Nicole Françoise Florence Dreyfus was born in Paris, daughter of actor Henri Murray (born Henry Dreyfus) and actress Geneviève Sorya.

Although her father was Jewish, she was raised in her mother’s Roman Catholicism, although she converted to Judaism as an adult. She studied dance at the Marseille Opera, then theater in England, then drama and dance with Andrée Bauer-Thérond.

She made her film debut at the age of 14 in Henri Calef’s “La Maison sous la mer” (1947) (she adopted the name of her character Anouk as a stage name), and was among the stars of ” The Flower of “by Marcel Carné. age” (1947), an unfinished film whose images have disappeared; the co-writer of this film, Jacques Prévert, gave her the name “Aimée”. She played alongside Serge Reggiani in André Cayatte’s novel Roméo et Juliette “Les amants de Vérone” (1949).

The actress made her English-language debut in 1950 in Ronald Neame’s “Golden Salamander”; the poster’s tagline was “Introducing the fascinating new star discovery of the year… exotic ANOUK!” »

The New York Times said: “This film’s authentic Tunisian origins and atmosphere are its best points – those and a pretty young woman who now calls herself Anouk.” Miss Anouk (if that’s what we should call her) is a melancholy but strong and docile young girl who recently made a rather impressive appearance in “The Lovers of Verona”, a French film. And now, as a young French woman residing in a somewhat isolated Tunisian town where things are happening during this photo, she continues to draw attention to herself.

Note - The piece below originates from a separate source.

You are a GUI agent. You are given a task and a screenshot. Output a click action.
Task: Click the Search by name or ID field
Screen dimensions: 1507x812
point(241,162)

“Modigliani du Montparnasse” (1958) by Jacques Becker constitutes for Aimée a springboard towards the main roles which will soon be hers. In this tragic biopic of the artist, she plays the role of Jeanne, an intelligent and wealthy woman passionate about art who provides emotional support to the frail and older Modigliani (played by Gérard Philipe).

Aimeé’s last film was Charlotte de Turckheim’s “Damn then!” in 2012.

She won an Honorary César at the French Césars in 2002, an Honorary Berlin Golden Bear at the Berlin Film Festival in 2003 and the Silver Medallion at Telluride in 2009.

Aiméé was married four times, the first to Edouard Zimmermann (1949-50), the second to Nikos Papatakis (1951-55), the third to Pierre Barouh (1966-69) and the last time to the actor Albert Finney (1970-78). ). All marriages ended in divorce.

She is survived by her daughter, Manuela Papatakis.